First rules, first clubs in England
In the 19th century, at various English universities, the discipline was cultivated as a women’s sport, but played according to different rules, which made competitions between colleges difficult, as negotiations (which often failed) regarding the rules had to be held first.
This came to an end in 1840, when the world’s first hockey club was founded in London-Blackheath. In 1852, the first written set of rules was defined in Harrow (the Rules of Harrow), which enabled regulated matches. The Hockey Association first appeared in 1875 as the very first national association, which has allowed England to proclaim itself the ‘motherland’ of the modern hockey game.

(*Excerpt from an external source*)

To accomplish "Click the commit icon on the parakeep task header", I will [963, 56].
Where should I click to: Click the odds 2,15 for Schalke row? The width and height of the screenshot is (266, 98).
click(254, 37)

The new binding rules penalised physical contact – a significant distinction from rugby and the essential prerequisite for developing an elegant, fair and, above all, limited-contact game in the organised leagues. To this day, opponents must not be pushed away or actively blocked. Anyone who does not adhere to the rules receives a penalty: a green, yellow or red card.
Hockey arrives in Germany
The Hockey Association was followed in 1895 by the All England Woman’s Hockey Association. We owe the first hockey club on German soil to English-speaking hockey players in Hanover and Heidelberg, with the first official ‘competition’ taking place between the English pupils of Pedagogium Bad Godesberg and the Bonn Royal Gymnasium. Sadly, the result has been lost to history.
In 1896, the 1st Hamburger Hockey Club was founded, and the Hanseatic city is still considered to be the stronghold of German hockey today. Hockey was also quickly welcomed elsewhere, particularly in Berlin. In 1899, the Berlin Women’s Hockey Club launched its first club competition.
Hockey goes to the Olympics
In 1908, hockey celebrated its Olympic debut in London – although only for men. Gold was won (no big surprise at the time) by England, with Ireland winning Silver, and Scotland and Wales sharing the Bronze. However, as early as 1928, India came to dominate the sport at the Olympics, winning Gold seven times in a row, with Pakistan interrupting the winning streak on just one occasion (Rome 1960).
Women’s hockey did not become Olympic until Moscow 1980, with Zimbabwe claiming the Gold medal. India leads the medal table for both women and men with eight Gold, one Silver and two Bronze, followed by the Netherlands and Germany – ahead of the ‘traditional’ hockey nations of Australia, Great Britain and Pakistan.
National player Elisa Gräve and her Olympic dream
Polytan proudly supports individual players, with the aim of promoting hockey in Germany. Elisa Gräve played for the national team that won the German Indoor Hockey Championship in 2015 and 2019, became a European Indoor Cup winner in 2016 and a European championship runner-up in Antwerp in 2019. She also counts her participation in the 2018 World Cup (field) in London as one of her most thrilling successes.
She initially discovered hockey thanks to her babysitter, who often played hockey in the garden with her and her brother. For the Düsseldorf HC player, taking part in the Tokyo 2020 Olympic Games has been both a goal and a lifelong dream, and something she prioritised over everything else, including studies, private life and the club season, until she, like so many others, had her plans turned upside down by the Covid-19 pandemic.
Naturally, Polytan continues to support her, so that her dream remains alive, and joins in the hopes that the Tokyo Olympics are merely postponed. Tokyo 2021, here we come!